Stored items from a collection:
+--

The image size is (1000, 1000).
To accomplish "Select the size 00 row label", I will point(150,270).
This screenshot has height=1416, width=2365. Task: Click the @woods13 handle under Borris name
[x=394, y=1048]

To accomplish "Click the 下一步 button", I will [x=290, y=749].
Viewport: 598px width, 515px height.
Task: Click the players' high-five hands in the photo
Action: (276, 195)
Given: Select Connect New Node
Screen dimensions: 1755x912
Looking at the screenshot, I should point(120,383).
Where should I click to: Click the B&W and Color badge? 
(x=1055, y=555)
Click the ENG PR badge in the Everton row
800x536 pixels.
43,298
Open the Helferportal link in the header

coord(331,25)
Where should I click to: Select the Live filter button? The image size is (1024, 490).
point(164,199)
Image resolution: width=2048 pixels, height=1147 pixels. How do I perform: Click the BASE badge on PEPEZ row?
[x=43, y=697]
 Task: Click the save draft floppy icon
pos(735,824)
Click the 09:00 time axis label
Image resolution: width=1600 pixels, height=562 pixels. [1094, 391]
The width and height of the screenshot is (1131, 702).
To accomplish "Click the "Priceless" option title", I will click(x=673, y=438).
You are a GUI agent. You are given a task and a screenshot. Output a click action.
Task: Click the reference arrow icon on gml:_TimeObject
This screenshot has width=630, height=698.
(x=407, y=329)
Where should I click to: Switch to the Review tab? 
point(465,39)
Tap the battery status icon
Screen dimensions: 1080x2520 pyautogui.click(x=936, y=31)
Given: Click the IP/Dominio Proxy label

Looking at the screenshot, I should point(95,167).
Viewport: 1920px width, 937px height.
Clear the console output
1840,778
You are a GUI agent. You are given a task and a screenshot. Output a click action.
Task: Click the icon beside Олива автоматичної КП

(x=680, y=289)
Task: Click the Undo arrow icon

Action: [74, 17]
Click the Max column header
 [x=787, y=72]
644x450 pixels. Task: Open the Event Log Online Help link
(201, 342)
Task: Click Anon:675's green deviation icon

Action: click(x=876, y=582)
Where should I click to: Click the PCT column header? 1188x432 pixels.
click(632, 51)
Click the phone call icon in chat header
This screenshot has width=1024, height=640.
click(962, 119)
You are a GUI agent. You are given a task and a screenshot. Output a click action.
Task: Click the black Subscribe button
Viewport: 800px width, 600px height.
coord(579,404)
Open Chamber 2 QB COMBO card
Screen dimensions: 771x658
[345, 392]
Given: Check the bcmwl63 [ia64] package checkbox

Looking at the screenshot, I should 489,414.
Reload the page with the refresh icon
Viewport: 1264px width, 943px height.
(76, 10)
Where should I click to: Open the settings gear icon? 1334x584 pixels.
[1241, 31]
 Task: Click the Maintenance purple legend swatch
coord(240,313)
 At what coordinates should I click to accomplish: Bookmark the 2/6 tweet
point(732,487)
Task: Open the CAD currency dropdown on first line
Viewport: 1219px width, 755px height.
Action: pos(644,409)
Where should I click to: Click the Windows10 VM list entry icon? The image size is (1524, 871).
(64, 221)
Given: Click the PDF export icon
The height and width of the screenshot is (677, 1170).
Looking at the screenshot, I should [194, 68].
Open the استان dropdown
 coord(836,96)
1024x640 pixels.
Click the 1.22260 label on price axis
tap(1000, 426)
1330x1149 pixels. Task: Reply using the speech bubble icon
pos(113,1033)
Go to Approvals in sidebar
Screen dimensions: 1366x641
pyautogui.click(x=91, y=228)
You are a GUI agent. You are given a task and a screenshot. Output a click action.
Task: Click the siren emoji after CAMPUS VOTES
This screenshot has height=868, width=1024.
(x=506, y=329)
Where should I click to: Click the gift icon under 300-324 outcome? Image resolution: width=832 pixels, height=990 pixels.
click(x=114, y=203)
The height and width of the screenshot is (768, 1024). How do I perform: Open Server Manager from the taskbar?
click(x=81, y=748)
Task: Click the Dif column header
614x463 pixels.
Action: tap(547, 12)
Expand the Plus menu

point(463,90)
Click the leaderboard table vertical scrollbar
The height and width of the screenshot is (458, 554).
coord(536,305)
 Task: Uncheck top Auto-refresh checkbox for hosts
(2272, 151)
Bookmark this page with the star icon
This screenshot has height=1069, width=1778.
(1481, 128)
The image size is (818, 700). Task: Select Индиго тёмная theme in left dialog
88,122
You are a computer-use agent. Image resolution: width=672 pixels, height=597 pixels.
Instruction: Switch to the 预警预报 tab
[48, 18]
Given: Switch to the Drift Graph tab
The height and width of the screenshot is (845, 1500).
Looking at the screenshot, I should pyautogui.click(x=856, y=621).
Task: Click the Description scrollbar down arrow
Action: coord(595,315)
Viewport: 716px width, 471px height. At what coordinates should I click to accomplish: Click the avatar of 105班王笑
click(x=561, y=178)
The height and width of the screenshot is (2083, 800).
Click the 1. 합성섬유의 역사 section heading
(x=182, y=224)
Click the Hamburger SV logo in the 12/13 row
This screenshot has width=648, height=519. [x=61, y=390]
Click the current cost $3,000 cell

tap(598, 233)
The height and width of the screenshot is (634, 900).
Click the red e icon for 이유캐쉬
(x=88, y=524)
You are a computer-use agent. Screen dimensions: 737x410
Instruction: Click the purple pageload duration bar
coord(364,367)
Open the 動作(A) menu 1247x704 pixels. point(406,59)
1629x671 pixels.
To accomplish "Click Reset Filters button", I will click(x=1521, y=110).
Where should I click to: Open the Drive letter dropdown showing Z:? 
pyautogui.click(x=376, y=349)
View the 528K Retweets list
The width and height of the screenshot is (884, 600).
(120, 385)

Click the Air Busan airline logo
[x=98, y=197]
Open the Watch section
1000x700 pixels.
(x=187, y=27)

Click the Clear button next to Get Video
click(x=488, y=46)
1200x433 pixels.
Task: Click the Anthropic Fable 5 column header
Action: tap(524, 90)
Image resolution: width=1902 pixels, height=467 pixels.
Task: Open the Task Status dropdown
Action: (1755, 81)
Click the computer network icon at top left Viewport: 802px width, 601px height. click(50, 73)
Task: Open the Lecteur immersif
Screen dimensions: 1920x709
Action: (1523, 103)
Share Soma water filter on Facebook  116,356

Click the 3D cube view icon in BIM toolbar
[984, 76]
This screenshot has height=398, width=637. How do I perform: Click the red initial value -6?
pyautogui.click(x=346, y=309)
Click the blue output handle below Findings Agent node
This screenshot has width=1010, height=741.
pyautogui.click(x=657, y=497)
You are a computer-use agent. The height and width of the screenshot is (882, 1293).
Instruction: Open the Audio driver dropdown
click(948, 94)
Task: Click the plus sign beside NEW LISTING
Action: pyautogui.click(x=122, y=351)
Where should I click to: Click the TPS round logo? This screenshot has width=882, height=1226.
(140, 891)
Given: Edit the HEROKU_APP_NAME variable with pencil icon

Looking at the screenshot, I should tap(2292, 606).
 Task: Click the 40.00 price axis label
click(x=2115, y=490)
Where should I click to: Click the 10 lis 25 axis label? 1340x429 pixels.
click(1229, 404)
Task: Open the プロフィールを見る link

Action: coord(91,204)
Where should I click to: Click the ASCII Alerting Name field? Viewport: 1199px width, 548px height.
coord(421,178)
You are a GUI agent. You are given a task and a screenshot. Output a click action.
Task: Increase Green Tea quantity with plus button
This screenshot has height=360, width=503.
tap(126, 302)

+--

▶ _What you should do_
Give the data again, exactly.

▶ _Response to this exercise_
The image size is (1000, 1000).
To accomplish "Select the size 00 row label", I will point(150,270).
This screenshot has height=1416, width=2365. Task: Click the @woods13 handle under Borris name
[x=394, y=1048]

To accomplish "Click the 下一步 button", I will [x=290, y=749].
Viewport: 598px width, 515px height.
Task: Click the players' high-five hands in the photo
Action: (276, 195)
Given: Select Connect New Node
Screen dimensions: 1755x912
Looking at the screenshot, I should point(120,383).
Where should I click to: Click the B&W and Color badge? 
(x=1055, y=555)
Click the ENG PR badge in the Everton row
800x536 pixels.
43,298
Open the Helferportal link in the header

coord(331,25)
Where should I click to: Select the Live filter button? The image size is (1024, 490).
point(164,199)
Image resolution: width=2048 pixels, height=1147 pixels. How do I perform: Click the BASE badge on PEPEZ row?
[x=43, y=697]
 Task: Click the save draft floppy icon
pos(735,824)
Click the 09:00 time axis label
Image resolution: width=1600 pixels, height=562 pixels. [1094, 391]
The width and height of the screenshot is (1131, 702).
To accomplish "Click the "Priceless" option title", I will click(x=673, y=438).
You are a GUI agent. You are given a task and a screenshot. Output a click action.
Task: Click the reference arrow icon on gml:_TimeObject
This screenshot has width=630, height=698.
(x=407, y=329)
Where should I click to: Switch to the Review tab? 
point(465,39)
Tap the battery status icon
Screen dimensions: 1080x2520 pyautogui.click(x=936, y=31)
Given: Click the IP/Dominio Proxy label

Looking at the screenshot, I should point(95,167).
Viewport: 1920px width, 937px height.
Clear the console output
1840,778
You are a GUI agent. You are given a task and a screenshot. Output a click action.
Task: Click the icon beside Олива автоматичної КП

(x=680, y=289)
Task: Click the Undo arrow icon

Action: [74, 17]
Click the Max column header
 [x=787, y=72]
644x450 pixels. Task: Open the Event Log Online Help link
(201, 342)
Task: Click Anon:675's green deviation icon

Action: click(x=876, y=582)
Where should I click to: Click the PCT column header? 1188x432 pixels.
click(632, 51)
Click the phone call icon in chat header
This screenshot has width=1024, height=640.
click(962, 119)
You are a GUI agent. You are given a task and a screenshot. Output a click action.
Task: Click the black Subscribe button
Viewport: 800px width, 600px height.
coord(579,404)
Open Chamber 2 QB COMBO card
Screen dimensions: 771x658
[345, 392]
Given: Check the bcmwl63 [ia64] package checkbox

Looking at the screenshot, I should 489,414.
Reload the page with the refresh icon
Viewport: 1264px width, 943px height.
(76, 10)
Where should I click to: Open the settings gear icon? 1334x584 pixels.
[1241, 31]
 Task: Click the Maintenance purple legend swatch
coord(240,313)
 At what coordinates should I click to accomplish: Bookmark the 2/6 tweet
point(732,487)
Task: Open the CAD currency dropdown on first line
Viewport: 1219px width, 755px height.
Action: pos(644,409)
Where should I click to: Click the Windows10 VM list entry icon? The image size is (1524, 871).
(64, 221)
Given: Click the PDF export icon
The height and width of the screenshot is (677, 1170).
Looking at the screenshot, I should [194, 68].
Open the استان dropdown
 coord(836,96)
1024x640 pixels.
Click the 1.22260 label on price axis
tap(1000, 426)
1330x1149 pixels. Task: Reply using the speech bubble icon
pos(113,1033)
Go to Approvals in sidebar
Screen dimensions: 1366x641
pyautogui.click(x=91, y=228)
You are a GUI agent. You are given a task and a screenshot. Output a click action.
Task: Click the siren emoji after CAMPUS VOTES
This screenshot has height=868, width=1024.
(x=506, y=329)
Where should I click to: Click the gift icon under 300-324 outcome? Image resolution: width=832 pixels, height=990 pixels.
click(x=114, y=203)
The height and width of the screenshot is (768, 1024). How do I perform: Open Server Manager from the taskbar?
click(x=81, y=748)
Task: Click the Dif column header
614x463 pixels.
Action: tap(547, 12)
Expand the Plus menu

point(463,90)
Click the leaderboard table vertical scrollbar
The height and width of the screenshot is (458, 554).
coord(536,305)
 Task: Uncheck top Auto-refresh checkbox for hosts
(2272, 151)
Bookmark this page with the star icon
This screenshot has height=1069, width=1778.
(1481, 128)
The image size is (818, 700). Task: Select Индиго тёмная theme in left dialog
88,122
You are a computer-use agent. Image resolution: width=672 pixels, height=597 pixels.
Instruction: Switch to the 预警预报 tab
[48, 18]
Given: Switch to the Drift Graph tab
The height and width of the screenshot is (845, 1500).
Looking at the screenshot, I should pyautogui.click(x=856, y=621).
Task: Click the Description scrollbar down arrow
Action: coord(595,315)
Viewport: 716px width, 471px height. At what coordinates should I click to accomplish: Click the avatar of 105班王笑
click(x=561, y=178)
The height and width of the screenshot is (2083, 800).
Click the 1. 합성섬유의 역사 section heading
(x=182, y=224)
Click the Hamburger SV logo in the 12/13 row
This screenshot has width=648, height=519. [x=61, y=390]
Click the current cost $3,000 cell

tap(598, 233)
The height and width of the screenshot is (634, 900).
Click the red e icon for 이유캐쉬
(x=88, y=524)
You are a computer-use agent. Screen dimensions: 737x410
Instruction: Click the purple pageload duration bar
coord(364,367)
Open the 動作(A) menu 1247x704 pixels. point(406,59)
1629x671 pixels.
To accomplish "Click Reset Filters button", I will click(x=1521, y=110).
Where should I click to: Open the Drive letter dropdown showing Z:? 
pyautogui.click(x=376, y=349)
View the 528K Retweets list
The width and height of the screenshot is (884, 600).
(120, 385)

Click the Air Busan airline logo
[x=98, y=197]
Open the Watch section
1000x700 pixels.
(x=187, y=27)

Click the Clear button next to Get Video
click(x=488, y=46)
1200x433 pixels.
Task: Click the Anthropic Fable 5 column header
Action: tap(524, 90)
Image resolution: width=1902 pixels, height=467 pixels.
Task: Open the Task Status dropdown
Action: (1755, 81)
Click the computer network icon at top left Viewport: 802px width, 601px height. click(50, 73)
Task: Open the Lecteur immersif
Screen dimensions: 1920x709
Action: (1523, 103)
Share Soma water filter on Facebook  116,356

Click the 3D cube view icon in BIM toolbar
[984, 76]
This screenshot has height=398, width=637. How do I perform: Click the red initial value -6?
pyautogui.click(x=346, y=309)
Click the blue output handle below Findings Agent node
This screenshot has width=1010, height=741.
pyautogui.click(x=657, y=497)
You are a computer-use agent. The height and width of the screenshot is (882, 1293).
Instruction: Open the Audio driver dropdown
click(948, 94)
Task: Click the plus sign beside NEW LISTING
Action: pyautogui.click(x=122, y=351)
Where should I click to: Click the TPS round logo? This screenshot has width=882, height=1226.
(140, 891)
Given: Edit the HEROKU_APP_NAME variable with pencil icon

Looking at the screenshot, I should tap(2292, 606).
 Task: Click the 40.00 price axis label
click(x=2115, y=490)
Where should I click to: Click the 10 lis 25 axis label? 1340x429 pixels.
click(1229, 404)
Task: Open the プロフィールを見る link

Action: coord(91,204)
Where should I click to: Click the ASCII Alerting Name field? Viewport: 1199px width, 548px height.
coord(421,178)
You are a GUI agent. You are given a task and a screenshot. Output a click action.
Task: Increase Green Tea quantity with plus button
This screenshot has height=360, width=503.
tap(126, 302)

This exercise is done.